L'homme de 60 ans, visage long et nez aquilin surmontant une éternelle moustache plus ou moins touffue au fil des décennies, est de loin le plus populaire des quinze ministres qui ont obtenu dans la nuit de mercredi à jeudi la confiance du Parlement, après cinq mois de vacance du pouvoir.
Capitaine d'équipes ayant remporté le championnat national, décisif dans plusieurs matches de Coupe du Golfe et avec trois Jeux Olympiques au compteur, Adnane Dirjal écrase la concurrence sans grand effort, en foot comme en politique.
Il est même, fait historique, l'un des très rares ministres chiites désignés par un parti sunnite, dans un pays où les portefeuilles sont attribués aux formations politiques qui nomment ensuite leur homme.
- "Capitaine Dirjal" -
"Le capitaine Dirjal est au-dessus des calculs confessionnels", a allègrement tweeté le chef --sunnite-- du Parlement Mohammed al-Halboussi, accompagnant son message d'une vidéo d'un but mémorable contre la Corée du Sud en 1982.
Mais, soufflent d'autres, Adnane Dirjal, proche des dirigeants du Golfe où il vit depuis 25 ans, est aussi un pont bienvenu vers des alliés riches et enclins à soutenir la cause des sunnites en Irak.
Contrairement à la plupart des politiciens actuels --exilés sous Saddam Hussein et rentrés au pays à sa chute en 2003--, le footballeur a eu une carrière presque parallèle à celle du dictateur.

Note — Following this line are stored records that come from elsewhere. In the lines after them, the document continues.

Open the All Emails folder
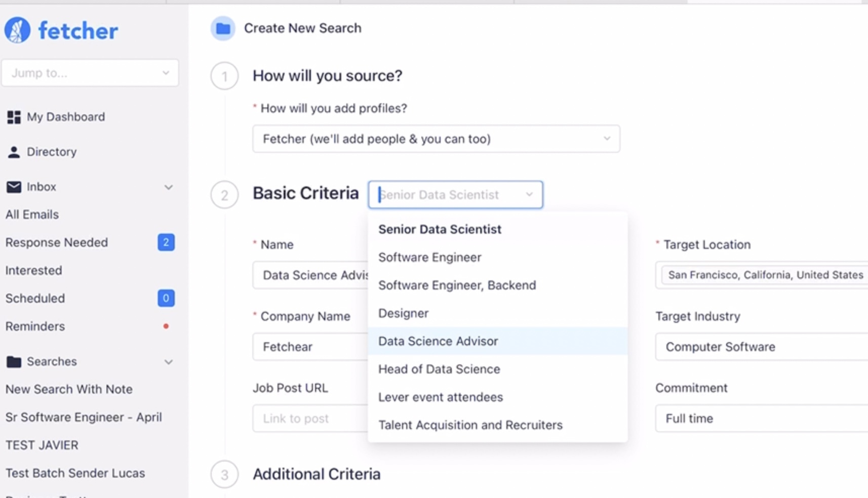868x498 pixels. (x=32, y=215)
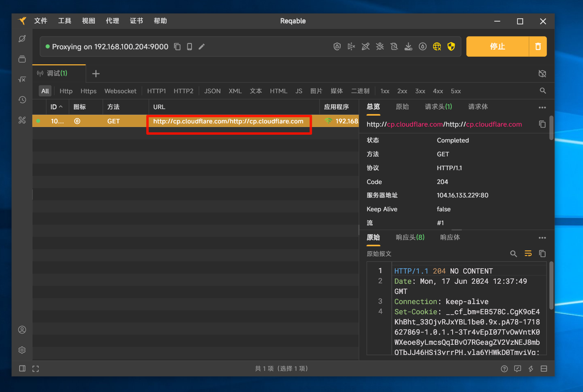Copy the proxy address 192.168.100.204:9000
This screenshot has width=583, height=392.
177,46
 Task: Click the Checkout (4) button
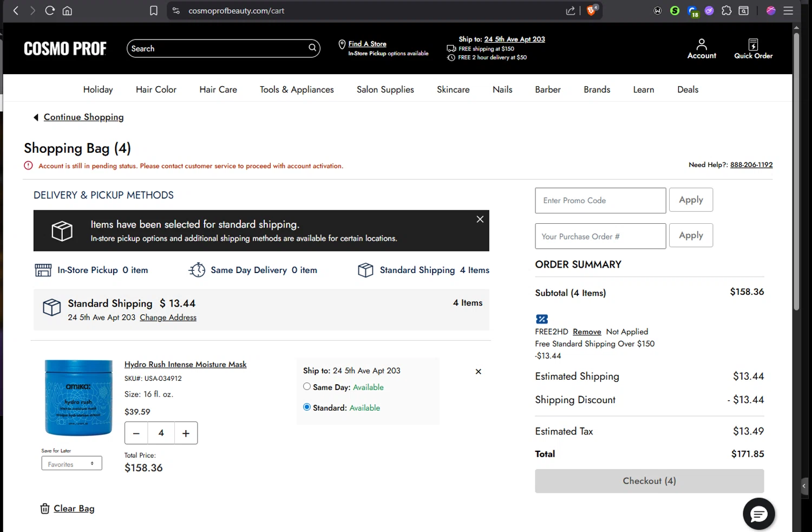649,481
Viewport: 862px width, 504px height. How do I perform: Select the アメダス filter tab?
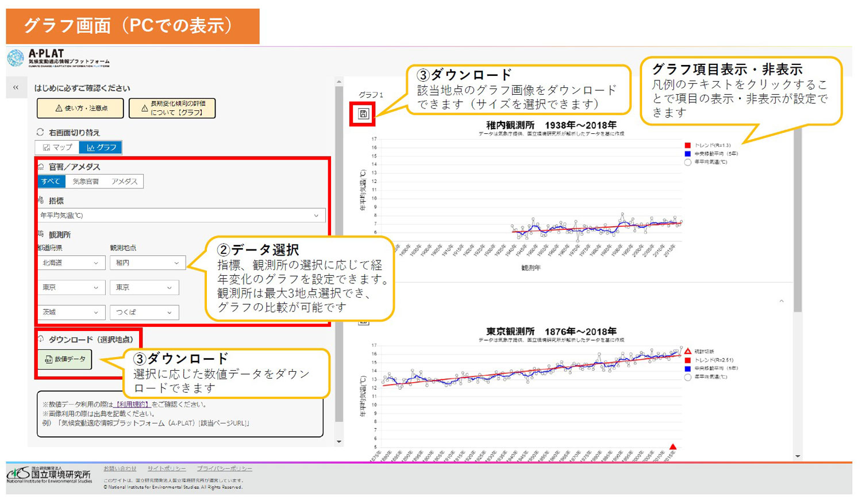(124, 182)
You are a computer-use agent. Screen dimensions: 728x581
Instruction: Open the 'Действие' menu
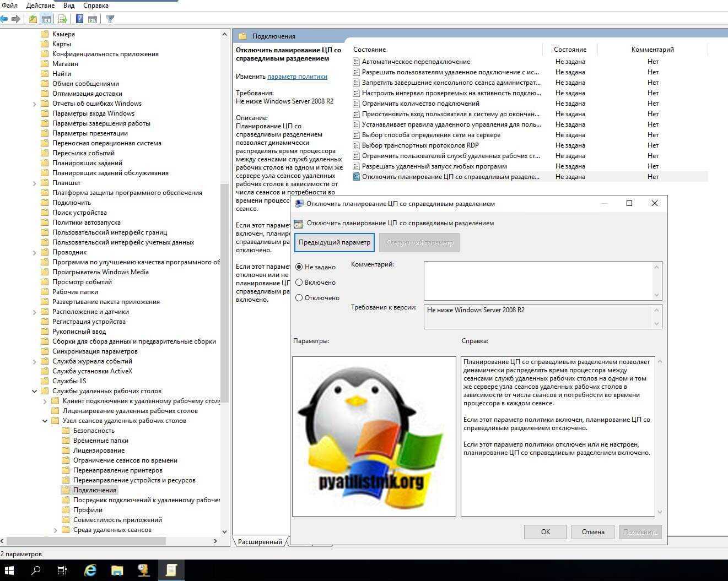[40, 6]
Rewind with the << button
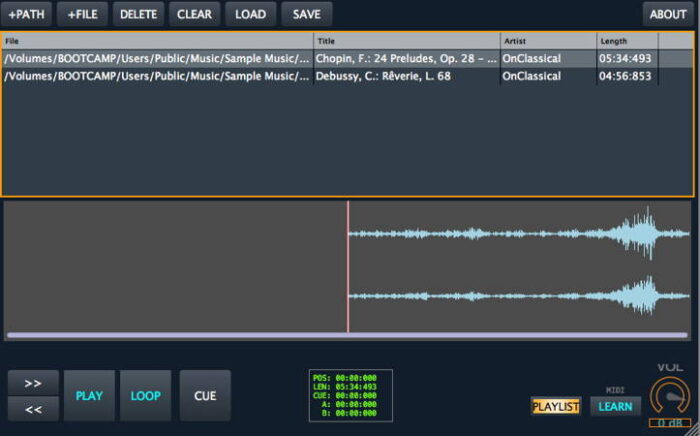This screenshot has width=700, height=436. [x=33, y=408]
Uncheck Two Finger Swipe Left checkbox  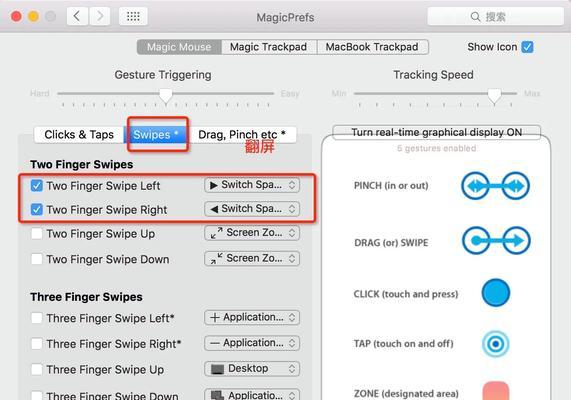click(x=36, y=185)
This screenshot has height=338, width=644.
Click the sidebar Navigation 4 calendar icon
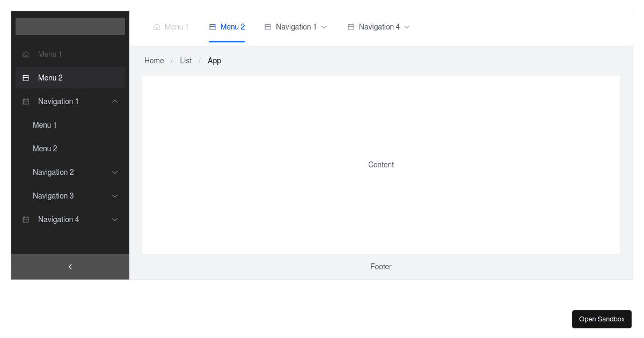[x=26, y=219]
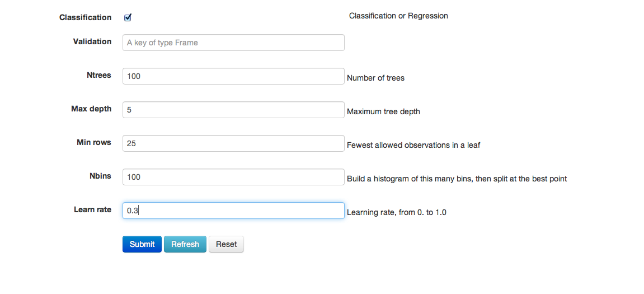This screenshot has width=644, height=294.
Task: Click the Validation field label
Action: 92,41
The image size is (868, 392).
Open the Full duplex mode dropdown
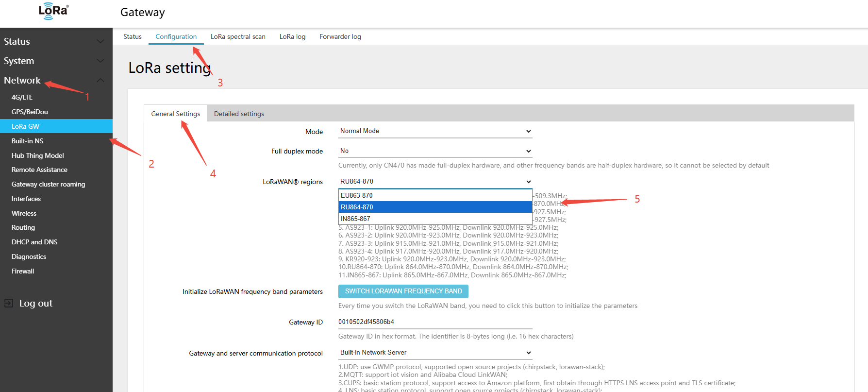click(x=435, y=151)
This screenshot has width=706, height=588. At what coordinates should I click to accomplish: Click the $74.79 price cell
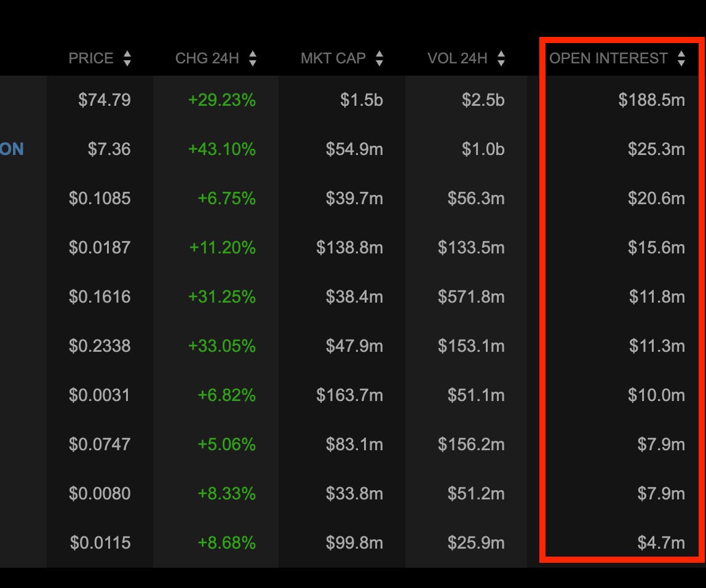[x=105, y=100]
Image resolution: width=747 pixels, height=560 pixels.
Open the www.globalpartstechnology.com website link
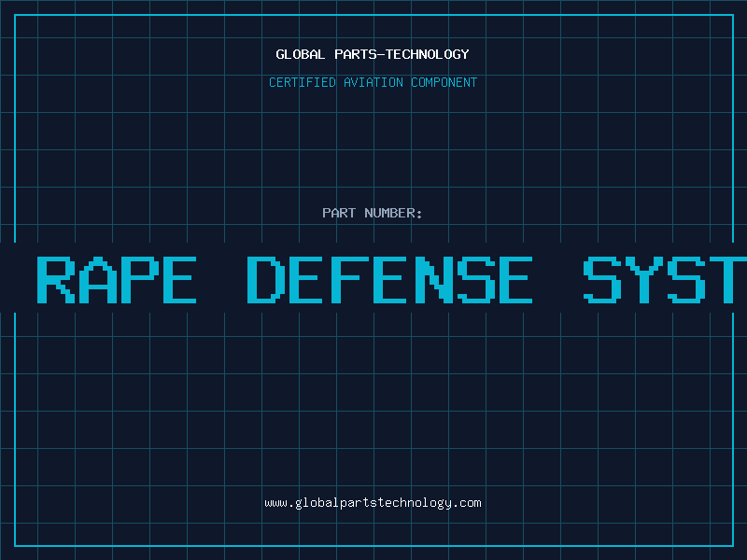pyautogui.click(x=373, y=502)
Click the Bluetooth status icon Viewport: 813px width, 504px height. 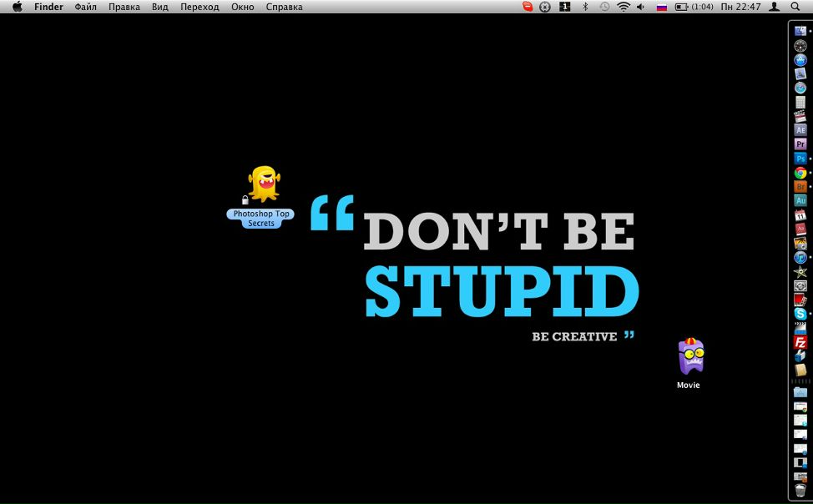tap(585, 7)
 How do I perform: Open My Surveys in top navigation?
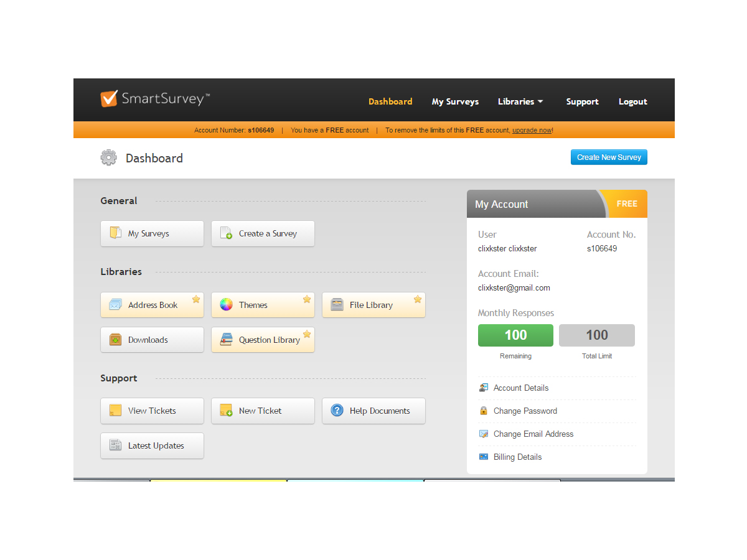click(x=455, y=101)
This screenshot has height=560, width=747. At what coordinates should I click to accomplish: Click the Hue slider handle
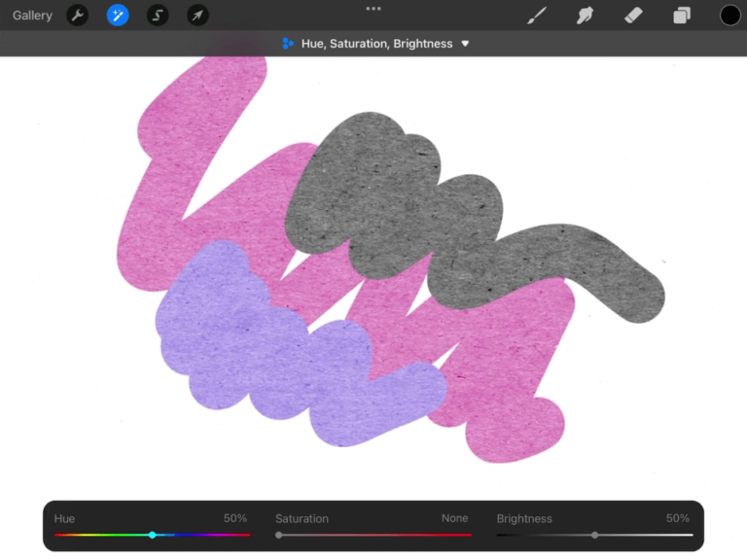[x=152, y=535]
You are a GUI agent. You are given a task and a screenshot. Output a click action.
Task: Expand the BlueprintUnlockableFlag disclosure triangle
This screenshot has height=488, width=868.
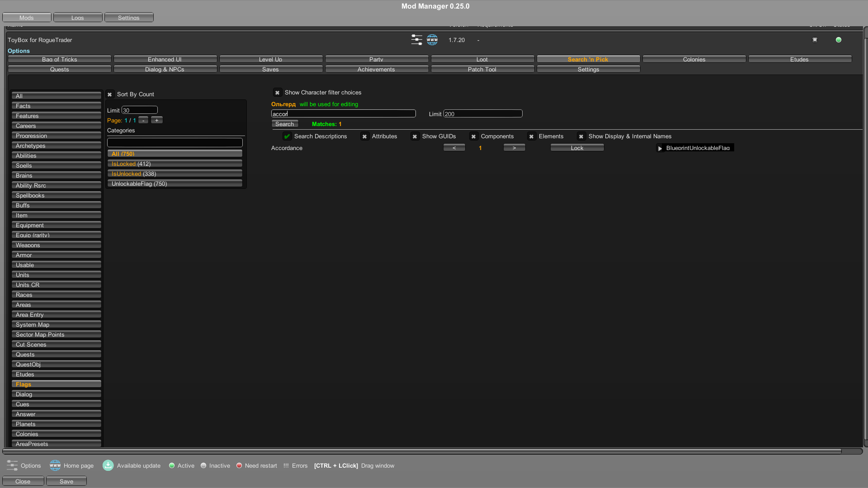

En 1979, le premier prend le pouvoir et le second fait ses débuts, d'abord pour trois saisons au club Azzawrah, le plus populaire de Bagdad.
Puis, en 1984, il est repéré par Oudaï Saddam Hussein, le fils du dictateur qui régnait en maître sur les sports dans l'Irak de l'époque. Adnane Dirjal rejoint alors son club, al-Rachid, pour cinq saisons.
En 1992, au moment où son pays vient d'en finir avec la Guerre du Golfe, Dirjal devient l'entraîneur de l'équipe nationale. A l'heure de l'embargo international et de la disette générale, les matches de foot --sport roi en Irak-- sont de rares moments de liesse générale.
Il quitte l'Irak trois ans plus tard, pour le Qatar où il entraîne plusieurs clubs avant d'abandonner les bancs et les terrains en 2014 pour rejoindre les plateaux de télévision du petit émirat gazier, où il décrypte pour des dizaines de millions de téléspectateurs matches arabes et internationaux.
Il ne revient en Irak pour la première fois qu'en 2018, pour y mener un nouveau combat: prendre la tête de la Fédération nationale de football. Ecarté pour un différend autour de son CV, jugé "frauduleux" par le chef de la Fédération, il réplique en saisissant la justice et obtient des sanctions.
- "Réformer le pays" -
Aujourd'hui au ministère, il hérite d'un sujet brûlant concernant une autre instance sportive: le Comité olympique irakien, dissous par les Américains en 2003 car celui-ci était dirigé sous Saddam Hussein par... son fils Oudaï.
Depuis, le comité a repris ses fonctions avec de nouveaux membres, sans encombre pendant 15 ans, avant que soudainement, le ministère de la Jeunesse et des Sports ne fasse annuler l'élection de son bureau en 2018, prétextant qu'aucune loi n'encadrait l'existence de cette institution dans l'Irak post-2003.
Au-delà des querelles administratives, M. Dirjal a un avantage de poids, assure à l'AFP Jazaïr al-Sahlani, directeur exécutif du Comité olympique irakien.
"Il est proche des sportifs et cela va l'aider à résoudre de nombreux problèmes et à faire retrouver une stabilité au sport", parent pauvre dans un pays secoué par une succession de guerres depuis 40 ans.
Et l'homme entend aussi se saisir des préoccupations des Irakiens, lui qui plaidait lors d'une conférence de presse en février pour que "les sportifs fassent partie de ceux qui vont réformer le pays" en proie alors à une révolte populaire inédite réprimée dans le sang.